Episode 217: Conservation of Energy
In this resource it is the sequence of practical work that is important. Students are guided in reducing causes of energy 'loss', each of which results in a closer match between the calculated values. This explicit process is one they will wish to revisit for other practicals, where they can consider ways to eliminate sources of error to improve data.
At the end of the document there are problems which could be set for homework, along with model answers and explanation.
External link
Work Done
The diagrams on this page at School Physics are particularly useful and help students to understand the effect of a force acting at an angle to the motion.

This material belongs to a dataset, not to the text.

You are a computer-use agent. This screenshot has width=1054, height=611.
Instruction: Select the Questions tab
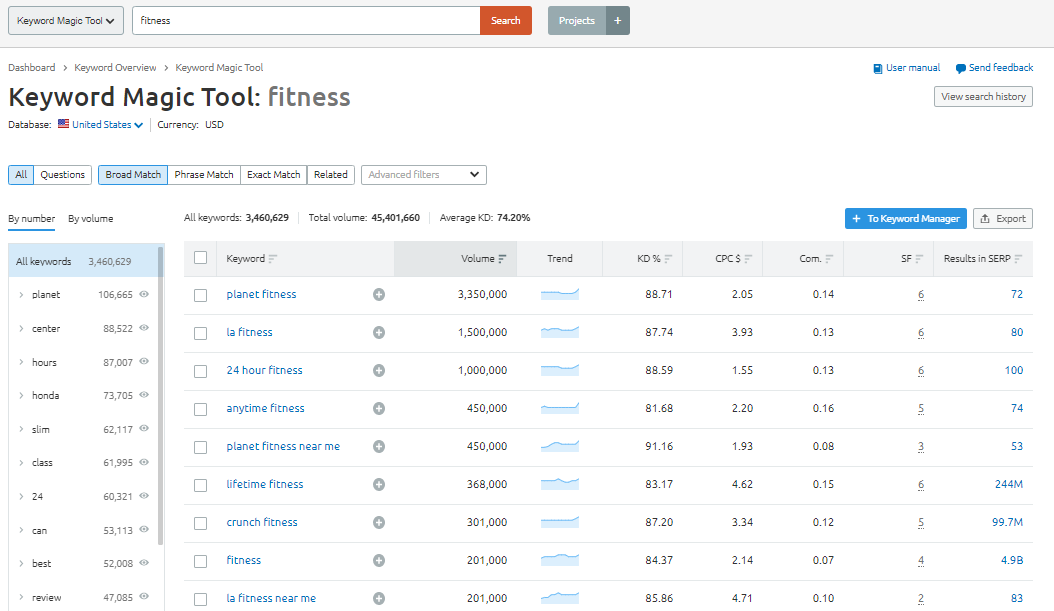click(x=63, y=175)
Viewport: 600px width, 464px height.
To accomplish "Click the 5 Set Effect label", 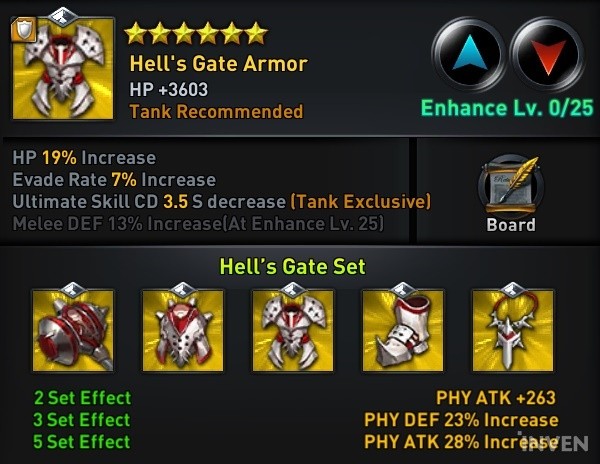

They should quickly recognize the result of simple cases where the force is parallel or perpendicular to the motion, as well as the link to trigonometry for other angles.

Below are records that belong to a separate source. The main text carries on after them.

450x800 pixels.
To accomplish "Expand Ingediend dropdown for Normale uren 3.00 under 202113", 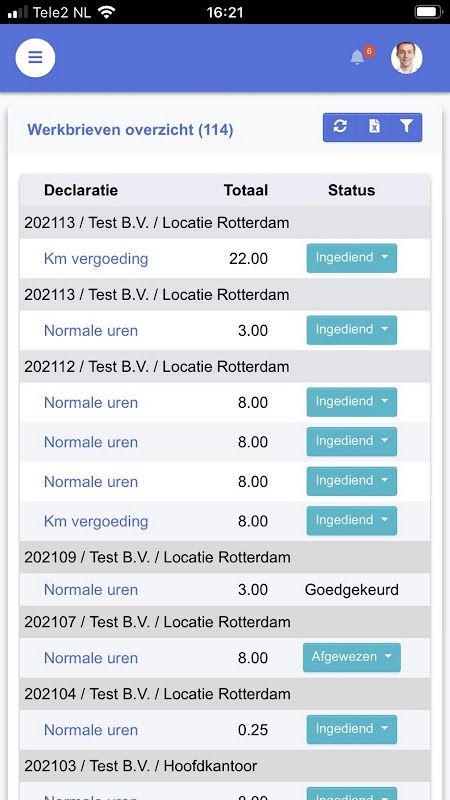I will 352,330.
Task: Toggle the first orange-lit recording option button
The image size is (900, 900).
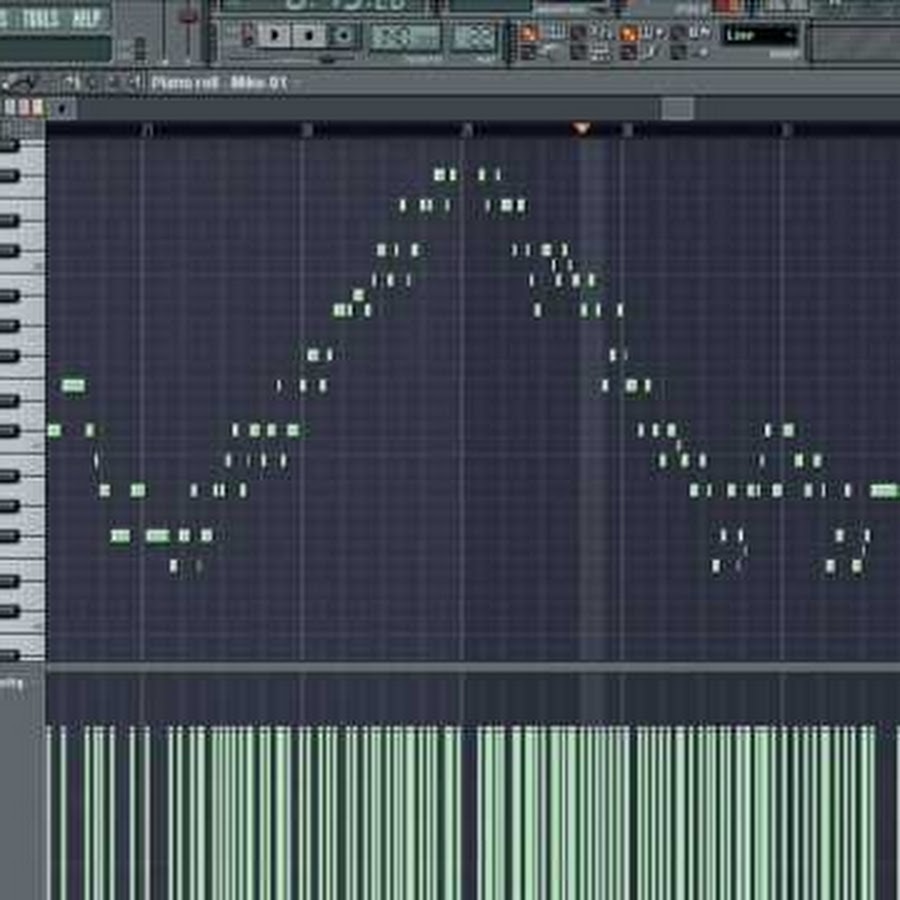Action: [x=529, y=33]
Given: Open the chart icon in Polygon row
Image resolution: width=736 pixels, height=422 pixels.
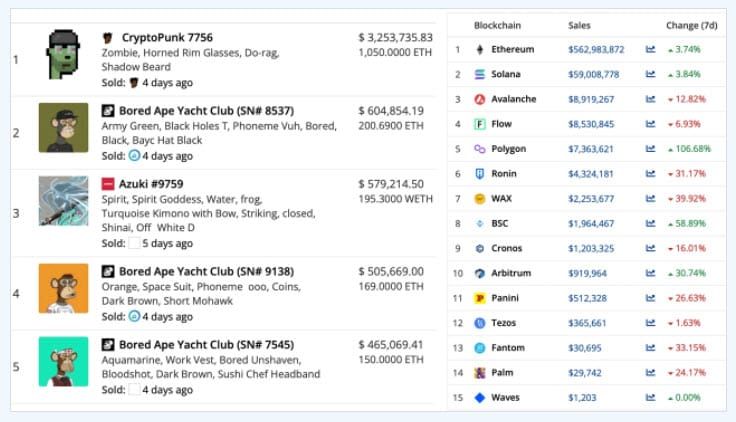Looking at the screenshot, I should (x=650, y=149).
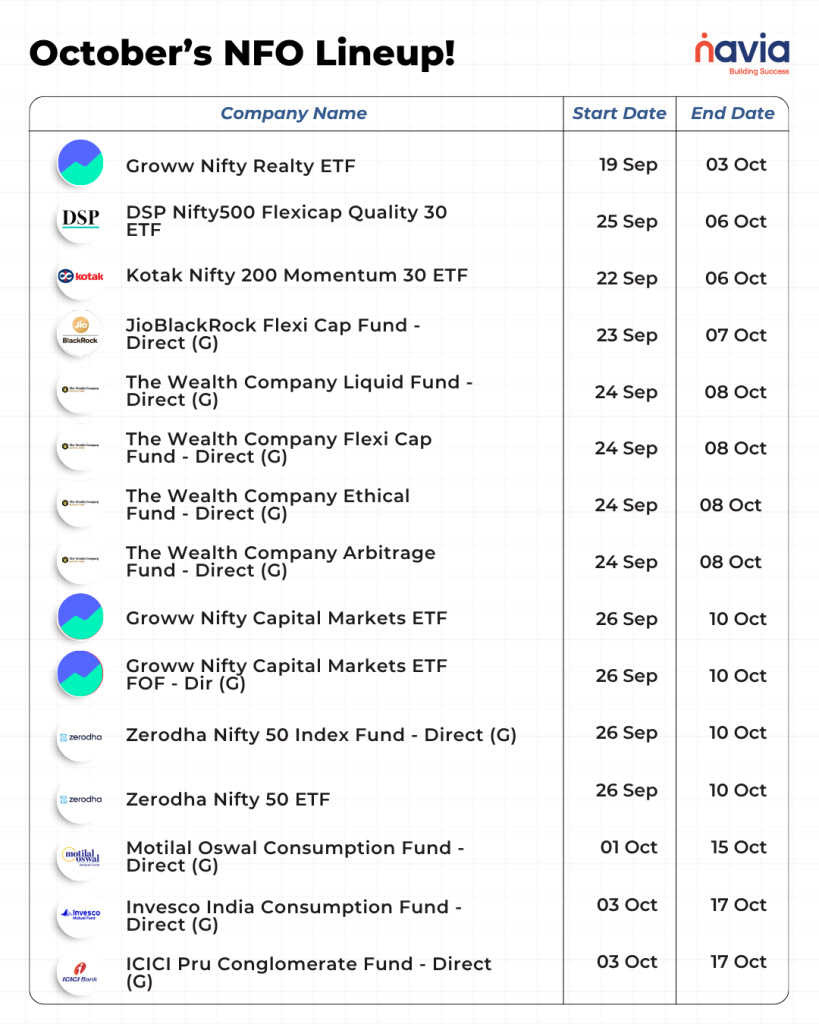The height and width of the screenshot is (1024, 819).
Task: Open Kotak Nifty 200 Momentum 30 ETF
Action: click(296, 276)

There are not many worked examples here but they are fairly easy to generate. Alternatively you may find that challenging them to set problems for fellow students, with worked answers, helps them to gain a deeper appreciation of both the physics and the likely marking approaches taken by exam boards. Using official mark schemes and examiners' reports early on means they are more likely to show full and clear working from the beginning.
A second page at SchoolPhysics includes an explanation of the use of force-displacement graphs to calculate the work done on an object.
Calculating Work Done
A brilliant website article looking at calculating the amount of work done by forces. This resource includes the use of free body diagrams and questions to test understanding.
Energy Skate Park
This simulation from PhET allows students to change heights and slopes on a skate ramp, and then measure how the speed of a skater changes at various points on the journey. Values of both gravitational and kinetic energy are calculated from the 'measurements' taken.
It is a vivid example and the main strength lies in the small wait between making a prediction and getting an answer. Students who are familiar with the PEOE structure - Predict, Explain, Observe, Evaluate - will be able to quickly make and test hypotheses, which can be quantitative rather than simply qualitative.
The Law of Conservation of Energy
Practical Physics created by the Institute of Physics and Nuffield Foundation is a collection of experiments that demonstrate a wide range of physical concepts and ideas. Amongst the practicals are a series on energy with a set of guidance notes.